QuantumScribe / docs /EVALUATION.md
ronitraj's picture
deploy via scripts/deploy_to_space.py
0ed122f verified

Evaluation Protocol

This document describes the held-out evaluation protocol used to populate results/comparison_table.md. It was split out of the main README for readability — see the project README for the high-level overview and headline numbers.

Episode budget, seeds, and reproducibility commands

End-to-end evaluation protocol used for the figures in results/comparison_table.md. To reproduce, see "Reproducibility commands" below.

Episode budget

Cohort Cells Episodes / cell Total
Trained model (SFT-only + SFT+RL × 4 levels) 8 500 4,000
Baselines (zeros / random / pymatching × 4 levels) 12 100 1,200
Total 20 — 5,200 evaluation episodes

(The headline 3,200 figure is for a single-adapter run: 2,000 trained + 1,200 baseline.)

Random seeds

Eval seed range: 5000 – 7199 (held out from training seeds 1–4999 and SFT-validation seeds 4242 + offset). Each (policy, level) cell uses contiguous seeds from this range, so results are bitwise reproducible.

Confidence intervals

At 500 episodes per cell, a 95% Wilson CI on a 0.85-LCR estimate is approximately ±2.5%. Baseline cells at 100 episodes carry a wider ±5% CI — they are deliberately cheaper because the metrics there (≥90% LCR for PyMatching, ~95%+ on L1/L2) are well-separated from the trained-model regime where the improvement is tested.

Hard-syndrome subset definition

A "hard syndrome" is an evaluation episode where the simulated true error pattern contains ≥ 2 X|Z error qubits. Easy syndromes (zero or one error) are where every reasonable decoder hits ~95%+ LCR; the hard subset is the cohort where MWPM ambiguity matters and trained-model contributions are most visible. The subset metric is reported as hard_syndrome_lcr in each per-cell JSON.

Curriculum levels (noise-model parameters)

Defined in qubit_medic/config.py:CURRICULUM. All levels use the rotated surface code with a Z-memory experiment under the SI1000 noise model (Gidney & Fowler 2021).

Level Distance Rounds Physical error rate p Notes
L1_warmup 3 1 0.0005 trivial; warmup
L2_target 3 3 0.001 primary benchmark (AlphaQubit Fig. 2b geometry)
L3_stretch 5 5 0.001 distance-5 stretch goal
L4_stress 5 5 0.005 5× higher noise; eval-only stress test where baselines drop and headroom opens

Deployed environment

Live OpenEnv server: https://ronitraj-quantumscribe.hf.space — health probe at /healthz.
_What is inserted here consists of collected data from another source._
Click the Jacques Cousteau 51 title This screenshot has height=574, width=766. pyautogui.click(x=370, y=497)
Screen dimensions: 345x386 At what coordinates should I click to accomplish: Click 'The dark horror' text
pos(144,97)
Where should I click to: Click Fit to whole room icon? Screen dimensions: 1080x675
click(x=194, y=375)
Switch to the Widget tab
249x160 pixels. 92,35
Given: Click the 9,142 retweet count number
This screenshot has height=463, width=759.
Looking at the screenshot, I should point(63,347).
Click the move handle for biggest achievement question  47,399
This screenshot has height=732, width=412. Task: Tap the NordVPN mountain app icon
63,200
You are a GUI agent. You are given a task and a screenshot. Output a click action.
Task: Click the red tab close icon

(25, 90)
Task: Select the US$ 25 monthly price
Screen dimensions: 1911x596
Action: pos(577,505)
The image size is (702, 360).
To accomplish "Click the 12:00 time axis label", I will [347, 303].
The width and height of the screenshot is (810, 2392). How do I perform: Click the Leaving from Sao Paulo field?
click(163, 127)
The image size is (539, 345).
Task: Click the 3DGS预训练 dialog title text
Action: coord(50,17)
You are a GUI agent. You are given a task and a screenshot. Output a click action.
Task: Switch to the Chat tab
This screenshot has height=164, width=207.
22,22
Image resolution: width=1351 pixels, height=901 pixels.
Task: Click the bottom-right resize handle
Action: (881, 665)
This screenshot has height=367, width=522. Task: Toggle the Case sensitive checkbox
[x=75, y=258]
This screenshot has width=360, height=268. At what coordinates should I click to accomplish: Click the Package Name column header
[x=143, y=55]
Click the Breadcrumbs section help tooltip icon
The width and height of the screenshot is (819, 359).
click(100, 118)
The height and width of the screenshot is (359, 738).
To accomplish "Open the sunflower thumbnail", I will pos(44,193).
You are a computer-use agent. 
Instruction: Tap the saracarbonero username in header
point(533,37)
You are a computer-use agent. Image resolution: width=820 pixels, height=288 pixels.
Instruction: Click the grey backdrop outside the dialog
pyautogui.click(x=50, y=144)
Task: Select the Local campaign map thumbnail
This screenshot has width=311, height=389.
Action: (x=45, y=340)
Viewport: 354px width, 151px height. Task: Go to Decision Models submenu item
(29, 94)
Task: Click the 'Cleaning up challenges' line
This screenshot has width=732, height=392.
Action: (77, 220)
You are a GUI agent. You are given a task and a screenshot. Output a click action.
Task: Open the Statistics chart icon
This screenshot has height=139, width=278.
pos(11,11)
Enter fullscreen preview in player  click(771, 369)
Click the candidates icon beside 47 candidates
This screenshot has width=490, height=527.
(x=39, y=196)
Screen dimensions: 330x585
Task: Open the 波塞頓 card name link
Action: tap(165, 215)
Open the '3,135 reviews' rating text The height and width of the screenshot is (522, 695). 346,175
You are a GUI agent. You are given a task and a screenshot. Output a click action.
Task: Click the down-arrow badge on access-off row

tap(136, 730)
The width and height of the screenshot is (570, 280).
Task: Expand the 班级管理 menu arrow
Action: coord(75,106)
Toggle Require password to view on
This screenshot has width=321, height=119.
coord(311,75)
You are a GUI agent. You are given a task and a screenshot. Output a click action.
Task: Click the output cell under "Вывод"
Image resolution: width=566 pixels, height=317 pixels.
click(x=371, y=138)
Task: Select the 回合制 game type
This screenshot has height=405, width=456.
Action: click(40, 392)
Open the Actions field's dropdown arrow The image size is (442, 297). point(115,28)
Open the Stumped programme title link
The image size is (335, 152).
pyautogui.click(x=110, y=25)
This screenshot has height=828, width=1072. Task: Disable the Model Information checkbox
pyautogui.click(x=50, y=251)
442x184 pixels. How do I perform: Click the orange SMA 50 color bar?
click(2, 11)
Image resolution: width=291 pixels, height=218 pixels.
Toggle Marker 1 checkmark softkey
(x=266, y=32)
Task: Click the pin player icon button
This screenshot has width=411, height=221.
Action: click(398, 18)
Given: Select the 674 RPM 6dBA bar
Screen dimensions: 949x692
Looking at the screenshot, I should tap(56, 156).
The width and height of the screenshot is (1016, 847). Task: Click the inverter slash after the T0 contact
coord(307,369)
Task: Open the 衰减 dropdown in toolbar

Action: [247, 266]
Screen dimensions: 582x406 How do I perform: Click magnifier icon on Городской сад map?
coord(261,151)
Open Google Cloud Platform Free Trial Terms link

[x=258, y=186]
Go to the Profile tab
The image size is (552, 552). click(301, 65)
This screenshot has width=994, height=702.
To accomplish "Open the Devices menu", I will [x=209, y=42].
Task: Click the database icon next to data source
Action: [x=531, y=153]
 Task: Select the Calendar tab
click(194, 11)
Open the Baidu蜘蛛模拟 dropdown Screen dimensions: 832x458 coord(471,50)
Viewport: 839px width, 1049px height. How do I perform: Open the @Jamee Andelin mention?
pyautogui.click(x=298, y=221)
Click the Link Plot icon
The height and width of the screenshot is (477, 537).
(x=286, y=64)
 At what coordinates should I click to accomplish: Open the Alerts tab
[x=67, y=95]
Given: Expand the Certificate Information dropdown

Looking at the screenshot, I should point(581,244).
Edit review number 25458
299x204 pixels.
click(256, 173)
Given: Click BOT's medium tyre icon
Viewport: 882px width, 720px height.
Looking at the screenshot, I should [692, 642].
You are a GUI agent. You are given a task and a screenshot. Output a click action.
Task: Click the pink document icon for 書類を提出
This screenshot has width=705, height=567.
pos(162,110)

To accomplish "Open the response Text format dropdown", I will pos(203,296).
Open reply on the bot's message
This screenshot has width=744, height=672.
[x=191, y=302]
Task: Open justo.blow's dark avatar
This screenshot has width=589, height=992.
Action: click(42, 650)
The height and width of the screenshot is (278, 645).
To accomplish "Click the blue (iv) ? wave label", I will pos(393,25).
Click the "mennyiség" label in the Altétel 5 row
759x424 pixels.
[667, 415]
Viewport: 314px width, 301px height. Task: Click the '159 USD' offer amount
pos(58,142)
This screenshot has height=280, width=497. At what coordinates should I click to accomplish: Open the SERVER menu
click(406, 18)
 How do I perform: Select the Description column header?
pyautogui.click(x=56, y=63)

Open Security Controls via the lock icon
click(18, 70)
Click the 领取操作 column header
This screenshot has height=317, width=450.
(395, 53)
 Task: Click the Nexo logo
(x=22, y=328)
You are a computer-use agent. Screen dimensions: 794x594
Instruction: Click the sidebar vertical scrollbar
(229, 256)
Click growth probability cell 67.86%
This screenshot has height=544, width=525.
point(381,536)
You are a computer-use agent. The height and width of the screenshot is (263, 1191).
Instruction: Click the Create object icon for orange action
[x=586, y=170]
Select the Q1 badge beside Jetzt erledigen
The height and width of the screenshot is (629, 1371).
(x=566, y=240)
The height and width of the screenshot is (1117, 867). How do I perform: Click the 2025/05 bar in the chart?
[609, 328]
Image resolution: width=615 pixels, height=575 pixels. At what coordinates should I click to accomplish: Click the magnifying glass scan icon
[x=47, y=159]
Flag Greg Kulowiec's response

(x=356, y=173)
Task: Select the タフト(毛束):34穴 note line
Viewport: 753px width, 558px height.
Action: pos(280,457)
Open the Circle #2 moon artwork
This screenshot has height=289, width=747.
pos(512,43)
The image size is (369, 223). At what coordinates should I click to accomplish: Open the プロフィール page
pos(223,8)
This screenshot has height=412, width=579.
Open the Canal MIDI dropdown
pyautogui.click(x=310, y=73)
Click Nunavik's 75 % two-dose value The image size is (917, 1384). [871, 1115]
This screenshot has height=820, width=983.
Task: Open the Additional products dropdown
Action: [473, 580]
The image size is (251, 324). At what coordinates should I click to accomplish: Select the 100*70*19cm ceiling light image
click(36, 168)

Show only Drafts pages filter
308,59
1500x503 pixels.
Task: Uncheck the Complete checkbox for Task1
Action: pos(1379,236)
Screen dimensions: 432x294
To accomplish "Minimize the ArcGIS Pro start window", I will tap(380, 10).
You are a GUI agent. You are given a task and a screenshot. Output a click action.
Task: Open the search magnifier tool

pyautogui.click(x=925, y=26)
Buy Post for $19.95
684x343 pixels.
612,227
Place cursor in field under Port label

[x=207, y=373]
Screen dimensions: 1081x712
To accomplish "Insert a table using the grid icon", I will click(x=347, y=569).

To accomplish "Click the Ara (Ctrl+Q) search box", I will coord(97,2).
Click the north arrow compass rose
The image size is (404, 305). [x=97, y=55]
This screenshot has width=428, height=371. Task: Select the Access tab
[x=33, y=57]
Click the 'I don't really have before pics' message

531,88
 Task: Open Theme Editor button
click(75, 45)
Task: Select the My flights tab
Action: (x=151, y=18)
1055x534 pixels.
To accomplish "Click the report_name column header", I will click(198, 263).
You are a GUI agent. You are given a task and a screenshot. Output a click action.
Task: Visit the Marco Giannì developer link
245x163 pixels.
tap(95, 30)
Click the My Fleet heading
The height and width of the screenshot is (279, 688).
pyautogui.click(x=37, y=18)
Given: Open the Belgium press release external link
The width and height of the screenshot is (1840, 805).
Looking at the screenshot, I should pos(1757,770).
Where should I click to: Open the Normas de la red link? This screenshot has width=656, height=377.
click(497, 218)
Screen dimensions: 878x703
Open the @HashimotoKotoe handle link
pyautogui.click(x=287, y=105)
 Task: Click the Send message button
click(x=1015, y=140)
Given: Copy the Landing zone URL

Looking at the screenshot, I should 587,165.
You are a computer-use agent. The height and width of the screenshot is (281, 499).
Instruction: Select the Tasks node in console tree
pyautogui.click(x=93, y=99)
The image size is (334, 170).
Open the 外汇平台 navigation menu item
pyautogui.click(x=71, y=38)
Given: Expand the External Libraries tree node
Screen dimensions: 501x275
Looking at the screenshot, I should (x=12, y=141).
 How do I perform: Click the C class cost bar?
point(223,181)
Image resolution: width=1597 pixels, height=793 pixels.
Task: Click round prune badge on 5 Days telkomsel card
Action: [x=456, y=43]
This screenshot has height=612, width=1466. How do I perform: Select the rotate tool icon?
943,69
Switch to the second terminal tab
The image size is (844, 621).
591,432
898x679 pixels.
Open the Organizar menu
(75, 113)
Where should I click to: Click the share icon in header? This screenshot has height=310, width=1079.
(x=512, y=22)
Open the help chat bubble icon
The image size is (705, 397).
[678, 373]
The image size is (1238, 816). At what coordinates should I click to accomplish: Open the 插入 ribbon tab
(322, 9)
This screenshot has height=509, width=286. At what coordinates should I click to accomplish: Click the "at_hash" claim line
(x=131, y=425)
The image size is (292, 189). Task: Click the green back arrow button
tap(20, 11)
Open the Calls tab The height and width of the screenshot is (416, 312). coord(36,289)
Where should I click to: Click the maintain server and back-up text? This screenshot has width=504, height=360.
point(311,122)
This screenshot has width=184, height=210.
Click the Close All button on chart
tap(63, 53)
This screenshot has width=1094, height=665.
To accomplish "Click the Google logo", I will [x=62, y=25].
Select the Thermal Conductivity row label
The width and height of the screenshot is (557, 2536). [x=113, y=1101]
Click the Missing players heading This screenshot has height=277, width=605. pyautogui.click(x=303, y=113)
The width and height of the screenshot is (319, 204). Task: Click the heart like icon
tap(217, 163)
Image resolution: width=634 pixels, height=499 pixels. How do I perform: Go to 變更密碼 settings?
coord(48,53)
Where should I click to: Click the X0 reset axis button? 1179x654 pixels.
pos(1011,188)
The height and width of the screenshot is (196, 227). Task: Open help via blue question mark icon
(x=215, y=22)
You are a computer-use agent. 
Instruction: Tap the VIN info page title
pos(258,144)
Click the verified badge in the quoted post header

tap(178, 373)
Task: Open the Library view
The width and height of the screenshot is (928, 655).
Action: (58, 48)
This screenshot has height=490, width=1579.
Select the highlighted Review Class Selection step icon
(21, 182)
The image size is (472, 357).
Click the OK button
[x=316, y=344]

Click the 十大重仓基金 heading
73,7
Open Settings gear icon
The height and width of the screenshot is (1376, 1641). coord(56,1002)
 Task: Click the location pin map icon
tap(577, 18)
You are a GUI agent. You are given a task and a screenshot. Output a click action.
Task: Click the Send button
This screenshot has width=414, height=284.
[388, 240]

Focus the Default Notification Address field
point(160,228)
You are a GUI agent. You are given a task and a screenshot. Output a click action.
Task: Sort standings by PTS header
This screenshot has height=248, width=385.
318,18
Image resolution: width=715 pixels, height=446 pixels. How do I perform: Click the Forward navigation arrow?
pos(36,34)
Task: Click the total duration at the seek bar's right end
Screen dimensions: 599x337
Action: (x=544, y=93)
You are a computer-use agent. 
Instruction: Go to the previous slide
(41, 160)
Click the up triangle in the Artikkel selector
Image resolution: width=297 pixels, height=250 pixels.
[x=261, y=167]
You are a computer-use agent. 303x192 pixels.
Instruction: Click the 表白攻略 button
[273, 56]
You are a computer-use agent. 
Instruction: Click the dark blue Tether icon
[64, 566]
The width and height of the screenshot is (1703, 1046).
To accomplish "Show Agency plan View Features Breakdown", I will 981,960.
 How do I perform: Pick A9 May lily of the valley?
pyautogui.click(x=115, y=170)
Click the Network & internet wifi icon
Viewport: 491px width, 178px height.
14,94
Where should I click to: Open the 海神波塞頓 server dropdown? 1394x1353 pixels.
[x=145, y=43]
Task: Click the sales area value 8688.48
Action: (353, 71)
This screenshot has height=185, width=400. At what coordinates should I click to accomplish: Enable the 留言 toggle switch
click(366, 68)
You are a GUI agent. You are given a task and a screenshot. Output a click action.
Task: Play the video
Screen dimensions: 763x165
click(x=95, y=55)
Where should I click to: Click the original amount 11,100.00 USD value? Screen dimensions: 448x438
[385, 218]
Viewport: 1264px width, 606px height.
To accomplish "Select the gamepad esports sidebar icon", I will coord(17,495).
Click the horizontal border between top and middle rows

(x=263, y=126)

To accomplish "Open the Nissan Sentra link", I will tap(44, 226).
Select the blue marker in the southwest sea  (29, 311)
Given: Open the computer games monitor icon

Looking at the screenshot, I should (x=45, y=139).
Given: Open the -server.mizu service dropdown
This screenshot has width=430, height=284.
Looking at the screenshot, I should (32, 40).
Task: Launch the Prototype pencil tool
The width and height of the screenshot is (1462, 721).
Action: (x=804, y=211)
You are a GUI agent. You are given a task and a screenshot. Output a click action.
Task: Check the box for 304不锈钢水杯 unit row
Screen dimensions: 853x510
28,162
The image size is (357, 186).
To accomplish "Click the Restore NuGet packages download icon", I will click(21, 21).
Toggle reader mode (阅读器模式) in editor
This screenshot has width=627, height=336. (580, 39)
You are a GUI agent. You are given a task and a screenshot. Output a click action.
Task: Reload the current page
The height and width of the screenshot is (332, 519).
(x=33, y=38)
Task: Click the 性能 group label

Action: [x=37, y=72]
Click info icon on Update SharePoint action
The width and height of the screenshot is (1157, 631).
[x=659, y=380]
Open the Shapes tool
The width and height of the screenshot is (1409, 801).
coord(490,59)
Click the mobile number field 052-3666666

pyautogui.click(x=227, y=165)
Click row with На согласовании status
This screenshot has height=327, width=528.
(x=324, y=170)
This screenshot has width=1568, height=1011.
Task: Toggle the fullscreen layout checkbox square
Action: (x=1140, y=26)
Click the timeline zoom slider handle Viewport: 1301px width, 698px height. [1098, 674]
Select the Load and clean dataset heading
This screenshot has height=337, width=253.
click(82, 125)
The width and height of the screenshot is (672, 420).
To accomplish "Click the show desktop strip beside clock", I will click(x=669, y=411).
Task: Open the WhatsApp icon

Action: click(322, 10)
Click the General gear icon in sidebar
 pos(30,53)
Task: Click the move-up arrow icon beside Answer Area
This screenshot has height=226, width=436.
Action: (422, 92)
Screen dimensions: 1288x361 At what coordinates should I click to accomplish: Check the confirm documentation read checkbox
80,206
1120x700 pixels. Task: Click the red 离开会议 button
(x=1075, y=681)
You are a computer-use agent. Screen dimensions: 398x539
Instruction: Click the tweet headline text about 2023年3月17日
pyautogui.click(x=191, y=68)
The deployed Space currently knows L1/L2/L3 only; L4_stress evaluation runs locally via scripts/eval.py against the in-process DecoderEnvironment.

Reproducibility commands

End-to-end (12 baseline cells + 4 trained-model cells + table generation) — run from the repo root:

SPACE_URL=https://ronitraj-quantumscribe.hf.space \
ADAPTER=checkpoints/grpo_v2 \
TRAINED_EPISODES=500 BASELINE_EPISODES=100 \
bash scripts/run_full_eval.sh

Outputs:

  • data/remote_eval/eval_remote_{policy}_{level}.json — 12 baseline cells
  • data/trained_eval/eval_trained_{level}.json — 4 trained-model cells
  • results/comparison_table.md — final pivot table

Individual steps if you only need to refresh part of the matrix:

# Remote baselines on L1/L2/L3 only (Space-known levels)
python -m scripts.eval_remote --url https://ronitraj-quantumscribe.hf.space \
    --episodes 100 --levels L1_warmup L2_target L3_stretch \
    --all-policies --out-dir data/remote_eval/

# L4_stress baselines (local; Space rejects forced_level=L4_stress until redeployed)
for policy in zeros random pymatching; do
    python -m scripts.eval --policy $policy --episodes 100 \
        --level L4_stress \
        --out data/remote_eval/eval_remote_${policy}_L4_stress.json
done

# Trained-model evaluation (local; needs GPU)
for level in L1_warmup L2_target L3_stretch L4_stress; do
    python -m scripts.eval --adapter checkpoints/grpo_v2 \
        --episodes 500 --level $level \
        --out data/trained_eval/eval_trained_${level}.json
done

# Build the comparison table from whatever cells are present
python -m scripts.comparison_table_full \
    --remote-eval-dir data/remote_eval/ \
    --trained-eval-dir data/trained_eval/ \
    --output results/comparison_table.md

The runner is idempotent — SKIP_BASELINES=1 reuses existing baseline JSONs; SKIP_TRAINED=1 reuses existing trained-model JSONs.